Febe had never been good at these philosophical discussions. To her, it was just a storm. Not everything had to relate to something else. Yet Lengala remained sitting there in silence, as if she expected a reply. No doubt a reply that reflected some deep observation Febe felt unqualified to impart. Of course, perhaps Lengala had guessed that Febe had been feeling a kinship to the storm at that moment.  “I never said I didn’t care.”

Lengala turned, her smile brightening into a full grin. “Dear child, I wasn’t talking about you.” She rose gracefully to her feet, smoothing the fabric of her lavender linen robe so that it lay neatly over her matronly form. Before Febe could respond to her words, she dipped her head, her heavy plait swinging forward. “Be well, Princess Febe. I will see you at dinner.”

“Be well, Lengala.” Febe watched her walk through the flowers, her robe sweeping against the bobbing blooms in passing like an old friend saying goodbye.

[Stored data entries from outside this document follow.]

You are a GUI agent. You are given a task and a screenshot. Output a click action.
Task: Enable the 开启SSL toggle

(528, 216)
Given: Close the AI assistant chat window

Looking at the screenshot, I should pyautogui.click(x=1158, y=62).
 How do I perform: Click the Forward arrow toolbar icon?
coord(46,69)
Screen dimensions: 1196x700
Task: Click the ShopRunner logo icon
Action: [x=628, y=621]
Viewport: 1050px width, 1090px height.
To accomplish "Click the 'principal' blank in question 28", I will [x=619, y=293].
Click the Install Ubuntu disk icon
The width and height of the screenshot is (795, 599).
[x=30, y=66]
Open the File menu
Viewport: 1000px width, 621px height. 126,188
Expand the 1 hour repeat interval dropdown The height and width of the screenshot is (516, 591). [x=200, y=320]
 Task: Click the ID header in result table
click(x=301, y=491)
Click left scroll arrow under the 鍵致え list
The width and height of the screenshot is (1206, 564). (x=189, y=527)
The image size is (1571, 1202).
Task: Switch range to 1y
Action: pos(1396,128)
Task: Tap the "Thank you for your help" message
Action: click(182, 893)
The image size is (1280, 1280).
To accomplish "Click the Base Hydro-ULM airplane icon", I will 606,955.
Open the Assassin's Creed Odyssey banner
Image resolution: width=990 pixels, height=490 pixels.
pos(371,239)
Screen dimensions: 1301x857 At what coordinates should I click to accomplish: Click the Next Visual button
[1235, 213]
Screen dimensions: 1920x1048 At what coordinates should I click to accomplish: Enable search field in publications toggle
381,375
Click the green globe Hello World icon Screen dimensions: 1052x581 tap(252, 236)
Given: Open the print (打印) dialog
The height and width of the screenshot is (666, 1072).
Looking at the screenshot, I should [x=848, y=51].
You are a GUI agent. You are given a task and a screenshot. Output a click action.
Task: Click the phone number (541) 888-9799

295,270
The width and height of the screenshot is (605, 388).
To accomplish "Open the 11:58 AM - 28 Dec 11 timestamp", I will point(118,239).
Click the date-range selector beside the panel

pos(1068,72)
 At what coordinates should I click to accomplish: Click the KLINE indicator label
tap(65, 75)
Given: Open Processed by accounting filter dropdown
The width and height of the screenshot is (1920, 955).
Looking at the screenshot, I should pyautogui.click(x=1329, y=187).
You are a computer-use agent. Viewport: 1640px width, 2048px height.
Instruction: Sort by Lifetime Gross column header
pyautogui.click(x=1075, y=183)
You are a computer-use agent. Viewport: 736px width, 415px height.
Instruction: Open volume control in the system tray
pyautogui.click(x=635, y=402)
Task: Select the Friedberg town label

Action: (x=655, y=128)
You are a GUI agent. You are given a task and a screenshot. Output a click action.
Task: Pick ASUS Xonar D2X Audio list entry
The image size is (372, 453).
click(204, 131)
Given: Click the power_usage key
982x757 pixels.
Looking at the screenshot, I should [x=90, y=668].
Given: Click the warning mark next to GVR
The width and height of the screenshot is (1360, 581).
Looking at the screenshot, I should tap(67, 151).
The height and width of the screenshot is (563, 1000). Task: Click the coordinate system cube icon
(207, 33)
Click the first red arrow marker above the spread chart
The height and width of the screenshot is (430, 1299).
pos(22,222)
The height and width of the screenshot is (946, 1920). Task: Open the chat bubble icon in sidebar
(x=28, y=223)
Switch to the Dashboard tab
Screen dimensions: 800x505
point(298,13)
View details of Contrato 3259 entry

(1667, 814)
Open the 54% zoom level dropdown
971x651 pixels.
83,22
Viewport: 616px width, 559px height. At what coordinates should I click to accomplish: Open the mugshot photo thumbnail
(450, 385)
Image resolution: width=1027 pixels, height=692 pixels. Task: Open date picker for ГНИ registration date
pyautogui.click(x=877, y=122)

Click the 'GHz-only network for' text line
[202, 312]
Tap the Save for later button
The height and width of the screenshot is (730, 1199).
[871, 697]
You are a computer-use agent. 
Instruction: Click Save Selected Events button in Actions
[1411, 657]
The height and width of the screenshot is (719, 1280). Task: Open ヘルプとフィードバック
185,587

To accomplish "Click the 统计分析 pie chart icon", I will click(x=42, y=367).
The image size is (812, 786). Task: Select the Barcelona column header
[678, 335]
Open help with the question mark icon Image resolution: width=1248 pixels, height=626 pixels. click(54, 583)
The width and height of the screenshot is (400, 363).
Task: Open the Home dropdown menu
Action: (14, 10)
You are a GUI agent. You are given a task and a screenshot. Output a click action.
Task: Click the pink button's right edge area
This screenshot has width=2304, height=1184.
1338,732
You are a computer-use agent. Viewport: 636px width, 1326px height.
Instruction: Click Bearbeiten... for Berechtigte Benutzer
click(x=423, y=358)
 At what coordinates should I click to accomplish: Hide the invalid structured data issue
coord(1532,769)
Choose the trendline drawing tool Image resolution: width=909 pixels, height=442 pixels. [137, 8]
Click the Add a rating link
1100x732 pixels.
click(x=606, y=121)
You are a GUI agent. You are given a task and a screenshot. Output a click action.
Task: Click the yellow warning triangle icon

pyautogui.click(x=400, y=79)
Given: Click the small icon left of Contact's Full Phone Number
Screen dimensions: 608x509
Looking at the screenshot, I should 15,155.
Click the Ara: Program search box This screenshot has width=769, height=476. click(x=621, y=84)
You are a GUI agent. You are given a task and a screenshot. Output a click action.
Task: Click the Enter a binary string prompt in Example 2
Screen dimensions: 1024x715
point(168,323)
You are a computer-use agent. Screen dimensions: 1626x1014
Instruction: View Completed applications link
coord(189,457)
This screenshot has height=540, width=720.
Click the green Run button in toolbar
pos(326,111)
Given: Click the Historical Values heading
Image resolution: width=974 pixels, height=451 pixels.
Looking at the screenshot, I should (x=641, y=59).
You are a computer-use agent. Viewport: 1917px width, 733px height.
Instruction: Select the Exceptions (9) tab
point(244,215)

She considered calling the priestess back and asking her who she’d been speaking of, but decided against it. As Lengala had said, every resident in this temple had a history in the mortal world. What Lengala had been talking about may not have anything to do with Febe at all.

Lengala’s interruption had thrown Febe out of her contemplative mood. Now she felt anxious with the need to get up and do something. Worse, she couldn’t let go of Lengala’s last words. They spun around in her mind, chasing her escape plans in never-ending circles. As she rose to her feet and cast one last look out at the storm, she swore she saw the silhouette of a large man among the flurries. When she blinked, he was gone, leaving behind no trace of his existence in the raging white wall of snow.